**Trecho selecionado:**
______________________________
A linguagem cotidiana, ordinária, é repleta de expressões indiciais. As expressões indiciais são expressões, como por exemplo “isto”, “eu”, “você”, “etc”, que tiram o seu sentido do próprio contexto (Coulon, 1995a, p. 32). Indicialidade é um termo adaptado dos lingüistas e refere-se a expressões que possuem significados “trans-situacional”, ou seja, expressam em si mesmas um conjunto de idéias que superam o seu próprio significado literal ou sugerem a interligação de conteúdos já subentendidos ou já referidos, ou ainda, conteúdos que podem ser deduzidos pelos próprios atores no momento da interação, sem a necessidade de explanação verbal pormenorizada. As expressões que os atores empregam nos seus atos interacionais estão carregadas de indicialidade, ou seja, são formadas de expressões que somente ganham significado a partir do conhecimento do contexto local onde elas são produzidas. A indicialidade é assim essa incompletude que toda palavra possui. Ela precisa estar situada num contexto específico para revestir-se de significado (Votre & Figueiredo, 2003, p. 5). Segundo Coulon, uma expressão indicial que foi minuciosamente analisada pelos etnometodólogos foi a expressão “et cetera”. Esta expressão sugere ao discurso um complemento narrativo que só poderá ser desenvolvido pelos atores que possuírem o conhecimento contextual local no qual aquela fala se insere. A regra do “et cetera” exige que um interlocutor e um ouvinte aceitem tacitamente e assumam juntos a existência de significações e de compreensões comuns daquilo que se diz, quando as descrições são consideradas evidentes, e mesmo que não sejam imediatamente evidentes. Isto manifesta a idéia de existir um saber comum socialmente distribuído (Coulon, 1995a, p. 36).
No pensamento sociológico onde a lógica é utilizada para balizar o discurso, as expressões indiciais são vistas como inconvenientes e são rechaçadas das análises por não permitir enunciar proposições gerais, uma vez que seu conteúdo somente recebe significação num contexto de relação mais amplo, via de regra variável e muito flexível, podendo ser interpretado de inúmeras maneiras, dependendo do referencial contextual que dispõe o ouvinte. Os etnometodólogos entendem que a linguagem ordinária desenvolvida pelos atores comuns, nas suas ações práticas e corriqueiras do dia-a-dia, por ser a base das relações sociais, fornece a chave para o entendimento dos sentidos das ações que as pessoas desenvolvem nas suas práticas cotidianas. Procurar analisar e compreender o sentido das ações é procurar entender como estas ações são comunicadas e transmitidas socialmente. Uma outra característica decorrente desta perspectiva deriva do fato de que a indicialidade sugere sempre um sentido local e contextual, singular para cada ato interacional. Portanto, a sociologia não pode jamais almejar obter com suas análises generalizações que possam servir para explicar o conjunto dos fatos sociais dispersos nos diferentes contextos históricos e culturais. Desta forma, o pesquisador não deve solapar as expressões indiciais de suas análises, mas ao contrário, deve privilegiar atenção a elas, de modo a poder absorver o maior conteúdo explicativo possível através das significações contidas nelas.
______________________________
**Instruções da tarefa:**
Responda com base no trecho sobre indicialidade:
1. Segundo Coulon, qual expressão indicial foi minuciosamente analisada pelos etnometodólogos?
2. No pensamento sociológico que usa a lógica para balizar o discurso, por que as expressões indiciais são rechaçadas das análises?
3. O que o pesquisador deve fazer com as expressões indiciais em suas análises?
A listagem provém de uma fonte diferente da do trecho.

**Material fornecido:**
______________________________
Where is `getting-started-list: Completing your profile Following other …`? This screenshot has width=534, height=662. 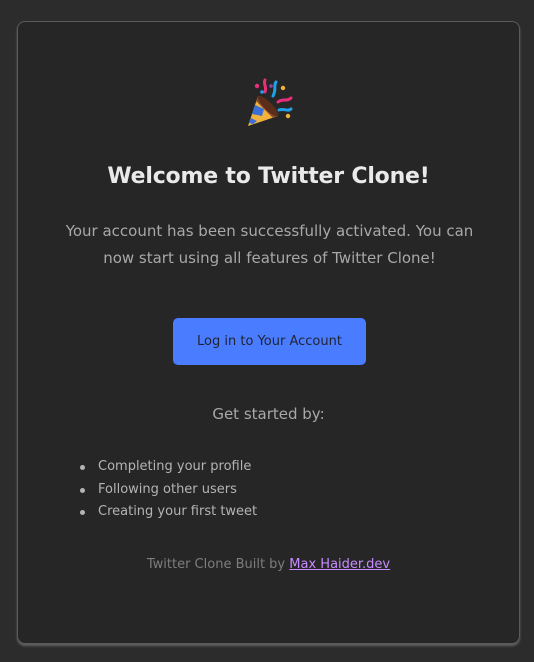
getting-started-list: Completing your profile Following other … is located at coordinates (168, 490).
______________________________
**Campo de resposta:**
1. A expressão "et cetera".
2. Porque não permitem enunciar proposições gerais, já que seu conteúdo só ganha significação num contexto de relação mais amplo.
3. Não deve solapá-las; deve, ao contrário, dar atenção a elas, para absorver o maior conteúdo explicativo possível das significações contidas nelas.